Rimer never follows up this observation, however. When she returns to boy-girl relations, it is only to tell us how little interest Mobley and her friends have in boyfriends and how supportive and wonderful their (Platonic) male friends are.
(Full disclosure number two: Both statements run wholly counter to my own experience as a proto-amazing girl of the mid 1990s. My male peers were hostile, threatened by a smart girl, and I spent plenty of time agonizing over my poor dating transcript.)
Instead, Rimer writes about the pressure to take tons of AP classes, do every extracurricular activity available and, ultimately, follow a schedule that leaves little time for sleep. She also discusses a kind of double standard the girls encounter: The same adults who expect the world from them also encourage them to take time out, relax, and enjoy childhood. I suspect that both boys and girls at Newton North face these challenges and double standards. Rimer's article, however, all but leaves out the boys. She never defines what makes an amazing girl's experience different from an amazing boy's.
Toward the end of the article, Rimer records the college acceptances of Mobley and her classmates, including the following list:
By Dec. 15, Newton North was in a frenzy over early admissions answers. Esther’s friend Phoebe Gardener had been accepted to Dartmouth. Her friend Dan Lurie was in at Brown. Harvard wanted Dan Catomeris.

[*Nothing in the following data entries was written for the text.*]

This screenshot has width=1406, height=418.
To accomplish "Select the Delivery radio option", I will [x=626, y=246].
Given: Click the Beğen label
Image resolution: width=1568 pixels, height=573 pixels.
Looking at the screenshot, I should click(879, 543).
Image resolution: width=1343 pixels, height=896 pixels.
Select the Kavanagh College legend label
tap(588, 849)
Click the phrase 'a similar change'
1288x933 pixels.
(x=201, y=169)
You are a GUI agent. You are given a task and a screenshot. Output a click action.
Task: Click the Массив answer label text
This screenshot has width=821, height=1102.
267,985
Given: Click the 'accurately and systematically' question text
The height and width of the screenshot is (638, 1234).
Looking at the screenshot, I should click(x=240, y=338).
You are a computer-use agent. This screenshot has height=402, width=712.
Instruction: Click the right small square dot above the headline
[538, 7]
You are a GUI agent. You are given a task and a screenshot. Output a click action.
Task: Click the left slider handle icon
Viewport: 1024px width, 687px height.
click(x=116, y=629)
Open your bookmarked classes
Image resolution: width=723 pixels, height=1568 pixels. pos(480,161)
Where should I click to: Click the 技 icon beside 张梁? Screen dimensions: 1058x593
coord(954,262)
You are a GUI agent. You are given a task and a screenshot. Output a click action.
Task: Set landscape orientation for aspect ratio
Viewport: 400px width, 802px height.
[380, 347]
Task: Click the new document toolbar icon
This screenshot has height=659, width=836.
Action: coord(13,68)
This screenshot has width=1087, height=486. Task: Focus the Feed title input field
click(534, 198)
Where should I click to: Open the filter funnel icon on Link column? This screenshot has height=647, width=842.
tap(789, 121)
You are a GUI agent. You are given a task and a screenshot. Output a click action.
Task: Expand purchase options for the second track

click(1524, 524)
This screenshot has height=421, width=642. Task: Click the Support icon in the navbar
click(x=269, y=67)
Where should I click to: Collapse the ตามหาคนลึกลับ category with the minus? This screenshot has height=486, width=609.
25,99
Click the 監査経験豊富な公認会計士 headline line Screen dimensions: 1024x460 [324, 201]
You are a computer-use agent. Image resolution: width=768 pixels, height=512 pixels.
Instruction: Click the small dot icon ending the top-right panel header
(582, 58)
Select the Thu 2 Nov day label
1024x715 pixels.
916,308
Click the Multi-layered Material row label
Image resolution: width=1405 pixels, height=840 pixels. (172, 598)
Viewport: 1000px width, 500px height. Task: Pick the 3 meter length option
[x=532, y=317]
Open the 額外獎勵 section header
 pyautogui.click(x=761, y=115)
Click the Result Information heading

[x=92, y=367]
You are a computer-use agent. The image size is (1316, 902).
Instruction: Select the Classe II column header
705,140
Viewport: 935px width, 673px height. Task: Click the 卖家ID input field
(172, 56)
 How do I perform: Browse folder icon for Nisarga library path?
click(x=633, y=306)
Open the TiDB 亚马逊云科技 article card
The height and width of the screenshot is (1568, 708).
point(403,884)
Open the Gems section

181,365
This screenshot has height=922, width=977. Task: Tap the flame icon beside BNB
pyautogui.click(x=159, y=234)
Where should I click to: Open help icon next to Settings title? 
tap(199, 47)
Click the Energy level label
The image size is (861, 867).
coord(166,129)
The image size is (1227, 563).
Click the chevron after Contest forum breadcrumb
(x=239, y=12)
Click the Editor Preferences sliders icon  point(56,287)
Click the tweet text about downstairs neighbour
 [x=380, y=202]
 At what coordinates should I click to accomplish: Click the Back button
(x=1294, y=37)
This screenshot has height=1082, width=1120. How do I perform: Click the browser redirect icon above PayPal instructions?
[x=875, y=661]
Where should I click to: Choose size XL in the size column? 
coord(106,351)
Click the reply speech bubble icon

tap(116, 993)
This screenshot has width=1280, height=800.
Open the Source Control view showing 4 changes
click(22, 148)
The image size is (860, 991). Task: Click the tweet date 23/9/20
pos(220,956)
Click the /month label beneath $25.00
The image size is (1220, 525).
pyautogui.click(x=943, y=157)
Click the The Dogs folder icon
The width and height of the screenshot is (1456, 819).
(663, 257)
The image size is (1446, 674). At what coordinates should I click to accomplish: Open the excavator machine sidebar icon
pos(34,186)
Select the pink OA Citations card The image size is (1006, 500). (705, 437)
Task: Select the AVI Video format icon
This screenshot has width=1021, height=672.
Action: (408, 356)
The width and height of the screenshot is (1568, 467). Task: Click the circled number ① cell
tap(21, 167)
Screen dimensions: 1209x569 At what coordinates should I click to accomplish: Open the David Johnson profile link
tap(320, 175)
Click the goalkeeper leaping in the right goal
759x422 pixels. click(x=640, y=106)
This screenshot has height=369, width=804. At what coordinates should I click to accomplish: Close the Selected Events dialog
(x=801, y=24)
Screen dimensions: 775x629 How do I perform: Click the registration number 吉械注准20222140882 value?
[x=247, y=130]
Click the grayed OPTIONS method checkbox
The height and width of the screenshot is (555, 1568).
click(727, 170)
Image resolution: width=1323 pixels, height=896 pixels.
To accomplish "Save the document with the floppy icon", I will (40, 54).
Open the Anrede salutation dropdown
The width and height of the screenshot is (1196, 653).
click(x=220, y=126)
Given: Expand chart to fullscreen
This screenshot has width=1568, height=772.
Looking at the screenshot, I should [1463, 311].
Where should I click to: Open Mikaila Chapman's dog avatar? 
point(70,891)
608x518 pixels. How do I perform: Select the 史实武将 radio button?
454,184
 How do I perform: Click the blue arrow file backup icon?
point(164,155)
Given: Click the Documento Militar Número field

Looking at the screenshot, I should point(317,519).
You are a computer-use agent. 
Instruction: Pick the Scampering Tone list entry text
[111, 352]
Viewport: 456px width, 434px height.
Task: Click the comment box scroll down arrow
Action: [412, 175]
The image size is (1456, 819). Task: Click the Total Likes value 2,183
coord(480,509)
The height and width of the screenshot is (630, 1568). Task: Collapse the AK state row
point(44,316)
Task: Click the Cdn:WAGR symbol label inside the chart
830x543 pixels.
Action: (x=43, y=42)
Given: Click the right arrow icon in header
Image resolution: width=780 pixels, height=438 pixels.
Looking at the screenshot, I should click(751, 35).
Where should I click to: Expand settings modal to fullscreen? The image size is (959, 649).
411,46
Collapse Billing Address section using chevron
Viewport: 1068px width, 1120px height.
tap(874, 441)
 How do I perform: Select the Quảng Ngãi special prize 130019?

Let's be honest for a moment here. While we all certainly respect a degree from Smith, Williams, Middlebury, Dartmouth and the like, there are four or five schools that have a particular cachet: Harvard, Yale, Princeton, Brown, and perhaps also Columbia. These are not necessarily better or more selective schools than Williams, Swarthmore, or Dartmouth, but by virtue of being top research universities as well as colleges, they have a certain something extra. Rimer neither acknowledges this subtle distinction among top schools, nor does she acknowledge that the two Newton North students who get into these institutions are both male.
The Harvard-bound Dan Catomeris offers a revealing counterpoint to the amazing girls Rimer describes. His schedule must be as crazy as theirs: he is a "theater star" as well as a top student. And certainly he faces high expectations from his Harvard Business School prof. mom. Because Rimer has not discussed male experience, however, we hear no one suggesting that he is overworked or overstressed. While teachers say they wish their amazing girls would slow down and chill out, no one seems to worry about little Dan's lost childhood.
Meanwhile, Rimer records the story of Catomeris's female equivalent, another smartypants theater start. This young woman breaks down and quits AP Physics because she cannot balance its demands with her starring role in the school play. Heart rending stuff, indeed. It is too bad Rimer overlooks the way in which this particular story fits all our stereotypes about women's intelligence and emotional composition: Girl finds science hard, drama fun. She quits science, and is "incandescant" on stage.
Here, ultimately, lies the deep flaw of Rimer's article. I suspect she correctly identifies a particular, pernicious pressure the amazing girls face, but she does not adequately differentiate it from the pressures boys face. The piece accordingly suggests we do something particularly unnatural in expecting high achievement from our girls, while our boys simply rise to the occasion. It is not so different, ultimately, from suggesting that possession of a uterus makes us too physically and emotionally feeble to get an education at all.